■ WORK REQUIRED
Copy out the listing below word for word, starting at its first line and ending at the line that contains "point(377,228)", with both of those lines included.

┌─ ENTRIES

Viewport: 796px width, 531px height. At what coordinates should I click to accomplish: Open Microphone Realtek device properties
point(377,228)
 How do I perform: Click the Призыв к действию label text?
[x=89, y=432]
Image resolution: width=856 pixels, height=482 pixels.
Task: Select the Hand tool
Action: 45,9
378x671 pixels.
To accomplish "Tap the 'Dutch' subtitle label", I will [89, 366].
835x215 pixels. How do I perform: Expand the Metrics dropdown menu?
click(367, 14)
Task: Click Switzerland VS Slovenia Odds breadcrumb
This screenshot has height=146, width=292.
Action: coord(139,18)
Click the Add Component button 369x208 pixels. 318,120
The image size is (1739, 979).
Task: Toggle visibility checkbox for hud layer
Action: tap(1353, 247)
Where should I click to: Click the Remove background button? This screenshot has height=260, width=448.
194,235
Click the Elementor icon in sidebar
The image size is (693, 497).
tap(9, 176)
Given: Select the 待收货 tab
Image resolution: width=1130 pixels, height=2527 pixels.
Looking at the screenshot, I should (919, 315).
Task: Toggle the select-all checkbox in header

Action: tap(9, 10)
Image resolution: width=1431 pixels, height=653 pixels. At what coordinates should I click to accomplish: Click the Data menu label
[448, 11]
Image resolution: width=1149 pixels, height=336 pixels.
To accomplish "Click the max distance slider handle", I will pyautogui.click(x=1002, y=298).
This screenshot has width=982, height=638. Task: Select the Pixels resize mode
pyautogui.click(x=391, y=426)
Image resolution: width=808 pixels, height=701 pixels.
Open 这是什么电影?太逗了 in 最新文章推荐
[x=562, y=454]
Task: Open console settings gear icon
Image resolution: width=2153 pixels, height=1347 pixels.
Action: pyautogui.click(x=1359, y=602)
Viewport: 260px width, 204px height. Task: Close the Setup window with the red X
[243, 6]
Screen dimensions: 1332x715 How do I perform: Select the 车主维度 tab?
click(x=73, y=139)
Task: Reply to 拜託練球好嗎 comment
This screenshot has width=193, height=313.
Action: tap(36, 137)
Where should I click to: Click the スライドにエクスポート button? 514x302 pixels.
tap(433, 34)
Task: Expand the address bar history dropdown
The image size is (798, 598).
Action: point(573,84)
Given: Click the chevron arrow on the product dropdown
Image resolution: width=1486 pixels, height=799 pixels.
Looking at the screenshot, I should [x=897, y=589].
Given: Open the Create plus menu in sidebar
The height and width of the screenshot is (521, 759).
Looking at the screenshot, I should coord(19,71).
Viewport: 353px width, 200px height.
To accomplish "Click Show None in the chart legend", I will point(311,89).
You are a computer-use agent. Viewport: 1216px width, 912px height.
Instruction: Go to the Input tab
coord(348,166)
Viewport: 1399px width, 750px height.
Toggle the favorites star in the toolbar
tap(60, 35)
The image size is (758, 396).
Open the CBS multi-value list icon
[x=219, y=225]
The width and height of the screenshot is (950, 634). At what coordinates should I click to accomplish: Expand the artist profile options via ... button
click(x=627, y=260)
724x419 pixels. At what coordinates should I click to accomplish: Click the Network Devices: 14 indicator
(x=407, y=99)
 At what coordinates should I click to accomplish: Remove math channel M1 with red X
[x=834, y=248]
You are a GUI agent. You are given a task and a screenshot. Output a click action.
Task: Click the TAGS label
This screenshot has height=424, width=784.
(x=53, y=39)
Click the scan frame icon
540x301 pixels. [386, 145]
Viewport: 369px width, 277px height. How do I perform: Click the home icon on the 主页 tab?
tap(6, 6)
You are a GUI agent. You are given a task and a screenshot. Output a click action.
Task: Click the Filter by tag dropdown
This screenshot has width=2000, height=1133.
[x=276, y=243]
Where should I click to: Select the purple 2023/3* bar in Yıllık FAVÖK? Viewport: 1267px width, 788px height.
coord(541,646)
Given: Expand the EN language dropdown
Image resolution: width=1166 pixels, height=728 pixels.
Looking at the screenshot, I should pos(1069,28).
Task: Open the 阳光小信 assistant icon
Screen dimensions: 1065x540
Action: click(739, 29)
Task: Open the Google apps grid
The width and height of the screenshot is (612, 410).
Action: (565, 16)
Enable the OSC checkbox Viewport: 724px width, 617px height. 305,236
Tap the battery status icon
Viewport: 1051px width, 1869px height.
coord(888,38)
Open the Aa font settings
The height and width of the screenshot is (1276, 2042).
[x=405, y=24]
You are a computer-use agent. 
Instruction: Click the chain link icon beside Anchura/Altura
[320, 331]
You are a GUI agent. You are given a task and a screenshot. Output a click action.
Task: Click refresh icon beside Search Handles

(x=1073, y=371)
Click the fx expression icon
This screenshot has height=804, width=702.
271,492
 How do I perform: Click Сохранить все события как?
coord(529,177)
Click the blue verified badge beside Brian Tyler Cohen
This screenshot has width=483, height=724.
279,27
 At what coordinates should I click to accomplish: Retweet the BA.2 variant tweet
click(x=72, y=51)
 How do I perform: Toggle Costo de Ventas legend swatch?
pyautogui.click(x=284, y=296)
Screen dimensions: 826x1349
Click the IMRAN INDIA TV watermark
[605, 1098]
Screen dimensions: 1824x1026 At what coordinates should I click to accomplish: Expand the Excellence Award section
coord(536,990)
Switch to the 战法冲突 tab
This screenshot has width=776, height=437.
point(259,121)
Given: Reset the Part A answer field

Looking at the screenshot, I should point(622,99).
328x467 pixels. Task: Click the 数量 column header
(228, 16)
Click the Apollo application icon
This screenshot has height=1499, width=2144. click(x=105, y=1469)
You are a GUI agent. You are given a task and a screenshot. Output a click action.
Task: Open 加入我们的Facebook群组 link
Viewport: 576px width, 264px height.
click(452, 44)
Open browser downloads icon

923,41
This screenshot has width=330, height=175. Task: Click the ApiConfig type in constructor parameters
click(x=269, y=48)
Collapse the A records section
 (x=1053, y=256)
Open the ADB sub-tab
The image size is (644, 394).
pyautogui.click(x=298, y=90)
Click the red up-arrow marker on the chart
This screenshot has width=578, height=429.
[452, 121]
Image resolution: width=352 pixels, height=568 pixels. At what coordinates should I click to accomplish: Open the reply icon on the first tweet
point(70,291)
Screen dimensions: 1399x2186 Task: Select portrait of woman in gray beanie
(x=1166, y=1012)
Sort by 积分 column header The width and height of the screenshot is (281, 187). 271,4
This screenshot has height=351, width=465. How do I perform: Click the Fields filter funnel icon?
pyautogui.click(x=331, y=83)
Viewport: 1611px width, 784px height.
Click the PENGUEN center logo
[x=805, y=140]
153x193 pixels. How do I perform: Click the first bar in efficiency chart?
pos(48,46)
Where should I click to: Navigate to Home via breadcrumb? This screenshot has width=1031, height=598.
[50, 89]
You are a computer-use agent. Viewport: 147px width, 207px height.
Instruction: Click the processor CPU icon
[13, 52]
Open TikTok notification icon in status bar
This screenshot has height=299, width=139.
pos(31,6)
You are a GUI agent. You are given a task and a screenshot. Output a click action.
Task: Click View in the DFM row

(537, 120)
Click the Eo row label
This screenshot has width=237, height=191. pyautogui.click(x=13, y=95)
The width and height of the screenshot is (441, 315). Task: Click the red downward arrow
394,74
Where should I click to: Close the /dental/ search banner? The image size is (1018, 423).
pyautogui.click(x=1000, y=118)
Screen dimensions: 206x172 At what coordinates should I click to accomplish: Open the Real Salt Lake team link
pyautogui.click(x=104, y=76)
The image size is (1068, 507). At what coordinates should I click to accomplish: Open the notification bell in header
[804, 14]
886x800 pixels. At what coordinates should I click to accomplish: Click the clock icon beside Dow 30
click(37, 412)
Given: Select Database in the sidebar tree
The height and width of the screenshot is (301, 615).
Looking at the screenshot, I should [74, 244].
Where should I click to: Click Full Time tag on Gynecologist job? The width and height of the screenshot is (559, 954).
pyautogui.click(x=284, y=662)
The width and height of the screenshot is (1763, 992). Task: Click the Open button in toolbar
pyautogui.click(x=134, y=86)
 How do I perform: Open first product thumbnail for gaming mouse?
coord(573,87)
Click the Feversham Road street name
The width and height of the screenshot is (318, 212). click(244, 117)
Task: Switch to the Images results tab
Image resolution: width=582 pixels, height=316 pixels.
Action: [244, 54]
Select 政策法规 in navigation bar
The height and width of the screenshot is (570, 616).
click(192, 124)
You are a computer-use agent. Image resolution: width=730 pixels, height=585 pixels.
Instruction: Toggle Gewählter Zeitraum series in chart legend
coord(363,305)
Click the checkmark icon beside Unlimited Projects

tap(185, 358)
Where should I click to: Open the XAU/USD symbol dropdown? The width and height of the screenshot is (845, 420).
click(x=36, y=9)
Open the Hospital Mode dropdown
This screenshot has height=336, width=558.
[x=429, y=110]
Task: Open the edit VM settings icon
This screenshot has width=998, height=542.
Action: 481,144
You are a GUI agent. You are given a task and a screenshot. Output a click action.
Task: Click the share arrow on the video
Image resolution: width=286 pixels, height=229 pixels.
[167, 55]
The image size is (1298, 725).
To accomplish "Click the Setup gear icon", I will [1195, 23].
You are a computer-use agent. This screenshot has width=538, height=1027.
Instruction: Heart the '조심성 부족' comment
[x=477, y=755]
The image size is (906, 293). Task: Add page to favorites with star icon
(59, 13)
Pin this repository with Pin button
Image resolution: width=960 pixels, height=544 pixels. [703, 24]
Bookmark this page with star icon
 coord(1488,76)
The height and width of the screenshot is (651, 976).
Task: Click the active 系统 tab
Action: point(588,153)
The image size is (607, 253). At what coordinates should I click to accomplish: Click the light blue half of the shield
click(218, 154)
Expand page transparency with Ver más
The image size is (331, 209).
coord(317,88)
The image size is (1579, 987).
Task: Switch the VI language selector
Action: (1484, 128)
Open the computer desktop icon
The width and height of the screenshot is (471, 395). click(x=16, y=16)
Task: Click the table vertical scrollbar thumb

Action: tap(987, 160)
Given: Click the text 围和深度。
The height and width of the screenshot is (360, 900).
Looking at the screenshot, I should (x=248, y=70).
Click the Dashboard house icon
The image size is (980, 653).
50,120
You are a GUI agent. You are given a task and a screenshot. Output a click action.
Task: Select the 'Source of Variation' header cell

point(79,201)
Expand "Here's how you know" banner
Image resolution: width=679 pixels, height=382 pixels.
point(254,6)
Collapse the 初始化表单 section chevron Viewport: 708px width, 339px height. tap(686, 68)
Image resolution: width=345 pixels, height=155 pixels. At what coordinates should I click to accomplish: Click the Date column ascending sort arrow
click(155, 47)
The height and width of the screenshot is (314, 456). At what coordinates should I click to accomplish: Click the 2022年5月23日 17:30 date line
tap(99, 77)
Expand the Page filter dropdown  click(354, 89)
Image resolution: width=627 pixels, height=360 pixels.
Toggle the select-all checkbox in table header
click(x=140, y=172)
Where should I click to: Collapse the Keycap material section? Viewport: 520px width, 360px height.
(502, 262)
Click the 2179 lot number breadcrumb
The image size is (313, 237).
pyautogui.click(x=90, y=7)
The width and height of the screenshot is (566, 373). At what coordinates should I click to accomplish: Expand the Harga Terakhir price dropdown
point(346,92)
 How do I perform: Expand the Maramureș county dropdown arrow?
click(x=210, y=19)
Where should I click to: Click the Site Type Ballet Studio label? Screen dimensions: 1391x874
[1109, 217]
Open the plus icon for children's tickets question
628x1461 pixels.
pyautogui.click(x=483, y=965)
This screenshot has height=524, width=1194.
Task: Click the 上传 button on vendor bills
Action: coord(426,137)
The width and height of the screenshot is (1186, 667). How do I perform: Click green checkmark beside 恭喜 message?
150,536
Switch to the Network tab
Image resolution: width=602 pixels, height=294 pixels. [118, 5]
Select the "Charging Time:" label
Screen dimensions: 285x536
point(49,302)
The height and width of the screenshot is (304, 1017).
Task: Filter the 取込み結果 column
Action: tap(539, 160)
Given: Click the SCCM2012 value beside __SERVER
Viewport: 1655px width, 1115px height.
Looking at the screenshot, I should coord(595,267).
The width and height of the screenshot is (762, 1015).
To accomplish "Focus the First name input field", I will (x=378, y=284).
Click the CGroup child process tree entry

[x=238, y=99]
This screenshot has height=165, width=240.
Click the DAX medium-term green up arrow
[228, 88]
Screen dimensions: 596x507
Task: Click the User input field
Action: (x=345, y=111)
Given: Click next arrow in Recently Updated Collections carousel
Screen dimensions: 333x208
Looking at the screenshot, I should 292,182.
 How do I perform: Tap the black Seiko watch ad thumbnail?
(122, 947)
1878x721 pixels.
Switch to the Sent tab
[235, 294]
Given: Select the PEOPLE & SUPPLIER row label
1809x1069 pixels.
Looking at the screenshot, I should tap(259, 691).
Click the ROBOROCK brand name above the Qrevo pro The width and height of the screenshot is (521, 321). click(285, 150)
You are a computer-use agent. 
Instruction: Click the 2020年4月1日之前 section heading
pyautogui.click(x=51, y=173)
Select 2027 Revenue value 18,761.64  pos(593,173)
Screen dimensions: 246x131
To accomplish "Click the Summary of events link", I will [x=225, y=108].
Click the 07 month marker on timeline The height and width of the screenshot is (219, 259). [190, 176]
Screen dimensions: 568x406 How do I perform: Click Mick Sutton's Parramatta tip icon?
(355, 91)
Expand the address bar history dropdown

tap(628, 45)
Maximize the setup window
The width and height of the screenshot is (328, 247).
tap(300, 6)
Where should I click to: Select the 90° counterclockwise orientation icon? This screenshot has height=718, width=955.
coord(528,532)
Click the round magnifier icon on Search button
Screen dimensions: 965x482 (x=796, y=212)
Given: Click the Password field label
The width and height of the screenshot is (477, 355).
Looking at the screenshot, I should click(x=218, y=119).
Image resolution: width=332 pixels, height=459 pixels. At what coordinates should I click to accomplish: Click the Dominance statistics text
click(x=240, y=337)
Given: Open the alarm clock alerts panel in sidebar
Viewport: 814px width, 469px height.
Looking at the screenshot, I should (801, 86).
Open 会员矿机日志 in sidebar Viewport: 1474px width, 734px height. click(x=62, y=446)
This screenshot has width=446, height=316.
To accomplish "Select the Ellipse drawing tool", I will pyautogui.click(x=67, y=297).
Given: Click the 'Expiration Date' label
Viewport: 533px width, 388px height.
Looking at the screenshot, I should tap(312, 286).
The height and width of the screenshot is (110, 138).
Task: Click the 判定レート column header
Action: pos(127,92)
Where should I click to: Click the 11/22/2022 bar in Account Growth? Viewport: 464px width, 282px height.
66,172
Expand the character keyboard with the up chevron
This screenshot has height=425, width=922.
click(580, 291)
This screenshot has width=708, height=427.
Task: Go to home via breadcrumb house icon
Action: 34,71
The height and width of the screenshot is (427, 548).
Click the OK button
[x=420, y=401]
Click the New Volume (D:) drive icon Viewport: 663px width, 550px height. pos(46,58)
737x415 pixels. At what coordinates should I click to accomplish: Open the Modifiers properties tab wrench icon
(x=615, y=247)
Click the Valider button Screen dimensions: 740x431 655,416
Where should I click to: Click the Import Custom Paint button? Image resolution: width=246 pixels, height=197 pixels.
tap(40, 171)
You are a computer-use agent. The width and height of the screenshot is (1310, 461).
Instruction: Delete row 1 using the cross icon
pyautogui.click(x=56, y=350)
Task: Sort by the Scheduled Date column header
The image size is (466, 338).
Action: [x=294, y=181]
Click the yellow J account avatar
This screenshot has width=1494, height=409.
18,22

└─

■ ANSWER FOR THE TASK
Viewport: 796px width, 531px height. At what coordinates should I click to accomplish: Open Microphone Realtek device properties
point(377,228)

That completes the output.